A FAO estima que quatro em cada dez pessoas (cerca de 267 milhões) tenham enfrentado insegurança alimentar moderada ou grave durante o ano passado, mais 60 milhões que em 2019. A prevalência de fome na região é agora de 9,1%, a mais elevada dos últimos 15 anos. Embora fique ligeiramente abaixo da média mundial (9,9%), é a região onde este valor está a aumentar mais pronunciadamente. Só no primeiro ano da pandemia cresceu 2%.

As mulheres têm sido particularmente afetadas. Em 2020, perto de 42% enfrentaram insegurança alimentar moderada ou grave, comparativamente com 32% dos homens. A discrepância entre géneros também está a aumentar (de 6,4% para 9,6% apenas no primeiro ano da pandemia).

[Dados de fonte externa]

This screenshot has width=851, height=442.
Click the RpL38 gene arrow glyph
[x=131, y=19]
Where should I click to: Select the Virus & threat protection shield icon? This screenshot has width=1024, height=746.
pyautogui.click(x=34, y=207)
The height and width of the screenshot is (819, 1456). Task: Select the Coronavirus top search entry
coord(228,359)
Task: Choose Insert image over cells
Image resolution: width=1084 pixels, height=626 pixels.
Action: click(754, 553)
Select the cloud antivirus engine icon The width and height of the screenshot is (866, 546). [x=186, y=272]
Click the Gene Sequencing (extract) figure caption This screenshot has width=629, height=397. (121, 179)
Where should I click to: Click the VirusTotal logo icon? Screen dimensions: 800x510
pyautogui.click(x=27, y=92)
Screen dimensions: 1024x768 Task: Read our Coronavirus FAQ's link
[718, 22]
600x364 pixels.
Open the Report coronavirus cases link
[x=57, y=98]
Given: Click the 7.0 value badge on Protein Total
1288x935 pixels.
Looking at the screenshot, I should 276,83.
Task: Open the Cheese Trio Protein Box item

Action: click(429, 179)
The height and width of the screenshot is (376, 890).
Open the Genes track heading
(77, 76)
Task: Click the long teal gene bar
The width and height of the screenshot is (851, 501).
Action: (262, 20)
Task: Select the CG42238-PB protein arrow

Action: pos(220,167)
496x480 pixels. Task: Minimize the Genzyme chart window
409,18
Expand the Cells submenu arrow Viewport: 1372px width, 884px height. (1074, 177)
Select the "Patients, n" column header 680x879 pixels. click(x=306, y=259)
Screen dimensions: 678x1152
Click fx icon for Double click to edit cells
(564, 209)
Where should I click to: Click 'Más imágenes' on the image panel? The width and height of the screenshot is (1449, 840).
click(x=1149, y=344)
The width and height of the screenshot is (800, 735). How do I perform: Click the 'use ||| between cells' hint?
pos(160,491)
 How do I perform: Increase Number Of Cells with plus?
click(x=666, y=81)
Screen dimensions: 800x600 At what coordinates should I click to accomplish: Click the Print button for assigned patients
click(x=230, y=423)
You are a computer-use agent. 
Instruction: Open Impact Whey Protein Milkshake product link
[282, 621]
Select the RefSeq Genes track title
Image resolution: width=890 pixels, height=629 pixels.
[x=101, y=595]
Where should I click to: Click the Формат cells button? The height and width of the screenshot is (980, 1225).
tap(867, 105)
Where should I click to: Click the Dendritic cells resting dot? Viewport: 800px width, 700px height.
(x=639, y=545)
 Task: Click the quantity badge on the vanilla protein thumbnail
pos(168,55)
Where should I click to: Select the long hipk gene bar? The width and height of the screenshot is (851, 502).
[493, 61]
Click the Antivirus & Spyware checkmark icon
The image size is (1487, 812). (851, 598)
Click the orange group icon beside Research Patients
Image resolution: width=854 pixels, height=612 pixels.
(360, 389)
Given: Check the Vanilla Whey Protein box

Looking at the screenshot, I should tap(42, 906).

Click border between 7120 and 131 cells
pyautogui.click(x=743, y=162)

A situação é especialmente grave na América Central. Na Guatemala, cerca de metade da população está a viver com insegurança alimentar. El Salvador e Honduras tem valores próximos (47% e 46% respetivamente). Estes países, conhecidos no seu conjunto como Triângulo do Norte, são o principal ponto de partida das caravanas de migrantes que têm chegado à fronteira sul dos EUA.

Na América do Sul, a Argentina regista o maior aumento dos últimos anos. Mais de um terço da população tem agora um acesso limitado a alimentos como resultado da crise económica prolongada que tem causado hiperinflação.

O relatório refere ainda que existem agora 92,8 milhões de pessoas em situação de insegurança alimentar severa. É mais do dobro desde 2014 (47,6 milhões). Isto significa que cerca de 14% da população já ficou sem reservas de comida ou já passou um ou mais dias sem comer.

A obesidade continua a aumentar na região

A fome afeta especialmente a população mais vulnerável, mas não é a única forma de malnutrição registada nestes países. Simultaneamente, a região continua a registar um aumento contínuo da obesidade.

Segundo a FAO, 106 milhões de pessoas - o equivalente a um em cada quatro adultos - têm excesso de peso. A obesidade infantil afeta 3,9 milhões de crianças (7,5% dos menores de cinco anos) e tem uma prevalência superior à média mundial.

"Na América Latina e Caraíbas, a covid-19 agravou a crise de malnutrição pré-existente. Com os serviços perturbados e as fontes de rendimento devastadas, as famílias estão a ter mais dificuldade a pôr comida saudável na mesa, deixando muitas crianças com fome e outras com excesso de peso. Para as crianças crescerem saudáveis temos de garantir que todas as famílias têm acesso a comida saudável a preços acessíveis", afirma Jean Gough, diretora regional da UNICEF.